EXERCISE OBJECTIVE:
Copy each of the following items line for line, with no changes.

INFORMATION GIVEN:
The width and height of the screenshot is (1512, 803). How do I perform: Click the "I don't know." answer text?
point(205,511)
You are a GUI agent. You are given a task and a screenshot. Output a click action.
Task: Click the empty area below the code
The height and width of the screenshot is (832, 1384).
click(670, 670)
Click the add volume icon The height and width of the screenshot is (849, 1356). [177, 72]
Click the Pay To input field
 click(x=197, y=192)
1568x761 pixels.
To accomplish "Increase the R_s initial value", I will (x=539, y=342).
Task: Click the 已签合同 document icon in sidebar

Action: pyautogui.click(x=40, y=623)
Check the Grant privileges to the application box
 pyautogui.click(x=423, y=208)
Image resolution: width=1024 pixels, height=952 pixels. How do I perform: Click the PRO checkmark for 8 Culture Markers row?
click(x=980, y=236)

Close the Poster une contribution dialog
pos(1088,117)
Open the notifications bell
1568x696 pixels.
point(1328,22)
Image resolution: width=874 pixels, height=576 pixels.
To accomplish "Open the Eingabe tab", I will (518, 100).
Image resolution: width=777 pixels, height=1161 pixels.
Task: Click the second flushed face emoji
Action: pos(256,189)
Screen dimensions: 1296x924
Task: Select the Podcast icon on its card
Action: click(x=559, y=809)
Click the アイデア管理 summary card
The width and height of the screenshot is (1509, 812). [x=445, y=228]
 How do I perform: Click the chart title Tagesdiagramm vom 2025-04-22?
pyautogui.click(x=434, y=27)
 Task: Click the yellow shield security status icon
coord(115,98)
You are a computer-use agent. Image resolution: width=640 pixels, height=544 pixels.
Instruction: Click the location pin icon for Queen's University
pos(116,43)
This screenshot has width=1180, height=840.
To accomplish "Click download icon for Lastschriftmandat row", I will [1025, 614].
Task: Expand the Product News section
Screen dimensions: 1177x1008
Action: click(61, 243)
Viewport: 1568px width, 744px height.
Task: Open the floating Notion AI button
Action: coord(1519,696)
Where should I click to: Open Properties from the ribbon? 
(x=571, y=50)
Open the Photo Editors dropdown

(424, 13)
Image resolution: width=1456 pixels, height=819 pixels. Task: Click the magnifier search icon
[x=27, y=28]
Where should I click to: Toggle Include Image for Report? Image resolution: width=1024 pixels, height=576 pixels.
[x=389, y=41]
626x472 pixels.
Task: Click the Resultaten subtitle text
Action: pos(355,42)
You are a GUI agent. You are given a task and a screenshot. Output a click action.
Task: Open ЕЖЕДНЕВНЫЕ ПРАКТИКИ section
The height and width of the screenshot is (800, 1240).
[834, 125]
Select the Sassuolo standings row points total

EXERCISE ANSWER:
The width and height of the screenshot is (1512, 803). How do I perform: Click the "I don't know." answer text?
point(205,511)
You are a GUI agent. You are given a task and a screenshot. Output a click action.
Task: Click the empty area below the code
The height and width of the screenshot is (832, 1384).
click(670, 670)
Click the add volume icon The height and width of the screenshot is (849, 1356). [177, 72]
Click the Pay To input field
 click(x=197, y=192)
1568x761 pixels.
To accomplish "Increase the R_s initial value", I will (x=539, y=342).
Task: Click the 已签合同 document icon in sidebar

Action: pyautogui.click(x=40, y=623)
Check the Grant privileges to the application box
 pyautogui.click(x=423, y=208)
Image resolution: width=1024 pixels, height=952 pixels. How do I perform: Click the PRO checkmark for 8 Culture Markers row?
click(x=980, y=236)

Close the Poster une contribution dialog
pos(1088,117)
Open the notifications bell
1568x696 pixels.
point(1328,22)
Image resolution: width=874 pixels, height=576 pixels.
To accomplish "Open the Eingabe tab", I will (518, 100).
Image resolution: width=777 pixels, height=1161 pixels.
Task: Click the second flushed face emoji
Action: pos(256,189)
Screen dimensions: 1296x924
Task: Select the Podcast icon on its card
Action: click(x=559, y=809)
Click the アイデア管理 summary card
The width and height of the screenshot is (1509, 812). [x=445, y=228]
 How do I perform: Click the chart title Tagesdiagramm vom 2025-04-22?
pyautogui.click(x=434, y=27)
 Task: Click the yellow shield security status icon
coord(115,98)
You are a computer-use agent. Image resolution: width=640 pixels, height=544 pixels.
Instruction: Click the location pin icon for Queen's University
pos(116,43)
This screenshot has width=1180, height=840.
To accomplish "Click download icon for Lastschriftmandat row", I will [1025, 614].
Task: Expand the Product News section
Screen dimensions: 1177x1008
Action: click(61, 243)
Viewport: 1568px width, 744px height.
Task: Open the floating Notion AI button
Action: coord(1519,696)
Where should I click to: Open Properties from the ribbon? 
(x=571, y=50)
Open the Photo Editors dropdown

(424, 13)
Image resolution: width=1456 pixels, height=819 pixels. Task: Click the magnifier search icon
[x=27, y=28]
Where should I click to: Toggle Include Image for Report? Image resolution: width=1024 pixels, height=576 pixels.
[x=389, y=41]
626x472 pixels.
Task: Click the Resultaten subtitle text
Action: pos(355,42)
You are a GUI agent. You are given a task and a screenshot. Output a click action.
Task: Open ЕЖЕДНЕВНЫЕ ПРАКТИКИ section
The height and width of the screenshot is (800, 1240).
[834, 125]
Select the Sassuolo standings row points total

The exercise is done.